--- Assignment ---
Return the lines below exactly as they appear, please, starting with the first and ending with the one that contains "Given: Open more options for Excite Mike post".

--- Records supplied ---
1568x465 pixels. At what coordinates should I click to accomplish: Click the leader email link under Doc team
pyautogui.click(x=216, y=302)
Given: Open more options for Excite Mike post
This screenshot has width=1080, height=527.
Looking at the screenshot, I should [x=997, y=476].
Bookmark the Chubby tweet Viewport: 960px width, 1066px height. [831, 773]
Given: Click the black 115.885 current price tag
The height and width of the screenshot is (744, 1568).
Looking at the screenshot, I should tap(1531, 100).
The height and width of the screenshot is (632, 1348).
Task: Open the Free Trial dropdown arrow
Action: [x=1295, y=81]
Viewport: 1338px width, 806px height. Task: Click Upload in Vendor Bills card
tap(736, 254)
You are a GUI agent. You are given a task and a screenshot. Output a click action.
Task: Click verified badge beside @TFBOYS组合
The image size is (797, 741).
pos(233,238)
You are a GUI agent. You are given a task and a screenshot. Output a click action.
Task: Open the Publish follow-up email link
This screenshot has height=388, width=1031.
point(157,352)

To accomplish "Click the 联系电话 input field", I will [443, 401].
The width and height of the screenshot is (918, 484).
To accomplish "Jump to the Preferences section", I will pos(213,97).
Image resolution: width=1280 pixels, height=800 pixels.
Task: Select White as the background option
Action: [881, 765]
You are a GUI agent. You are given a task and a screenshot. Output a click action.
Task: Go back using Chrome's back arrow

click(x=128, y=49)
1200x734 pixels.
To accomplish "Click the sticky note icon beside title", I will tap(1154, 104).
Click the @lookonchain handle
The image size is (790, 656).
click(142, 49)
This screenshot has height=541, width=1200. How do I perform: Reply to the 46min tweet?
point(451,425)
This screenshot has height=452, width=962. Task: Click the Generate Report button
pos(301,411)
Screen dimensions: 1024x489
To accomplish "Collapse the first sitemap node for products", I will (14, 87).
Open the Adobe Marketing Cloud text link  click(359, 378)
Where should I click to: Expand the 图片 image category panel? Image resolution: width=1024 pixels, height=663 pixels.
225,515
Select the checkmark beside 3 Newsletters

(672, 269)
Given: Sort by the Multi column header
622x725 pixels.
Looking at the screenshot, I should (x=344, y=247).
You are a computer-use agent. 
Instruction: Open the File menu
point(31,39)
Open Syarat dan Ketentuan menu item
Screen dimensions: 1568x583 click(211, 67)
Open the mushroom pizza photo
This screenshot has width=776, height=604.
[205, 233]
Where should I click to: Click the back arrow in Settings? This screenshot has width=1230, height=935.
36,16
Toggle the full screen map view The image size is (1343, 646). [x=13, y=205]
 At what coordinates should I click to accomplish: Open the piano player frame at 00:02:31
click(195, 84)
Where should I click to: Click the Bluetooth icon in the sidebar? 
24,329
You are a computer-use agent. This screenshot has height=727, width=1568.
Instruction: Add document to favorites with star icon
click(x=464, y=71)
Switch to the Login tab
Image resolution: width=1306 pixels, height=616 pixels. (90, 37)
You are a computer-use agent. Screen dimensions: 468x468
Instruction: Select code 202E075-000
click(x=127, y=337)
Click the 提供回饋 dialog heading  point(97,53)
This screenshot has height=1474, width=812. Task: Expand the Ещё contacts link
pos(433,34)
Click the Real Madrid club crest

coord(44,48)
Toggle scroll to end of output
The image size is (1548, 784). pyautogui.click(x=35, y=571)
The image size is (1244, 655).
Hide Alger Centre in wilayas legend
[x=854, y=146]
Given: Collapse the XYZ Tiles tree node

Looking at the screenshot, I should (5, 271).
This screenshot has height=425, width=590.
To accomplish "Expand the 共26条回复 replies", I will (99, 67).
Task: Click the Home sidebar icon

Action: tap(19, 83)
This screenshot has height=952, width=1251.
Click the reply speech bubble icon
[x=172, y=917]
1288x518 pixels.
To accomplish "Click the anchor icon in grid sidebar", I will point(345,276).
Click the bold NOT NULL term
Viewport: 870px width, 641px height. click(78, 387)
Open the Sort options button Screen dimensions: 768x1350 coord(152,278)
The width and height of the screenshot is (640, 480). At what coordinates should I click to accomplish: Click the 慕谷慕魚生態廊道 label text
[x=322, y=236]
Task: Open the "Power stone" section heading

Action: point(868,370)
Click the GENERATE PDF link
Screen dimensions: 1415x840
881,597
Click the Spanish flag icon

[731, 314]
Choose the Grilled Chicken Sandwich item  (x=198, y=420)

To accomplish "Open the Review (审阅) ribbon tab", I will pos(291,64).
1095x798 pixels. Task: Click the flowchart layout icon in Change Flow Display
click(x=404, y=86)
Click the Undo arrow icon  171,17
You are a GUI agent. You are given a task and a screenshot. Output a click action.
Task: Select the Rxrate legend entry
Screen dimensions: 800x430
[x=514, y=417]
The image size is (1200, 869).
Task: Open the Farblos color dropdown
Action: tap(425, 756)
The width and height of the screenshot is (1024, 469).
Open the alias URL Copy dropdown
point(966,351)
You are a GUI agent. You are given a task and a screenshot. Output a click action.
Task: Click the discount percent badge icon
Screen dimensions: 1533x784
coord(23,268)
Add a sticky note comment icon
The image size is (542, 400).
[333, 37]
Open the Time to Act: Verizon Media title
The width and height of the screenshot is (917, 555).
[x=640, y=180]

--- Finished task ---
1568x465 pixels. At what coordinates should I click to accomplish: Click the leader email link under Doc team
pyautogui.click(x=216, y=302)
Given: Open more options for Excite Mike post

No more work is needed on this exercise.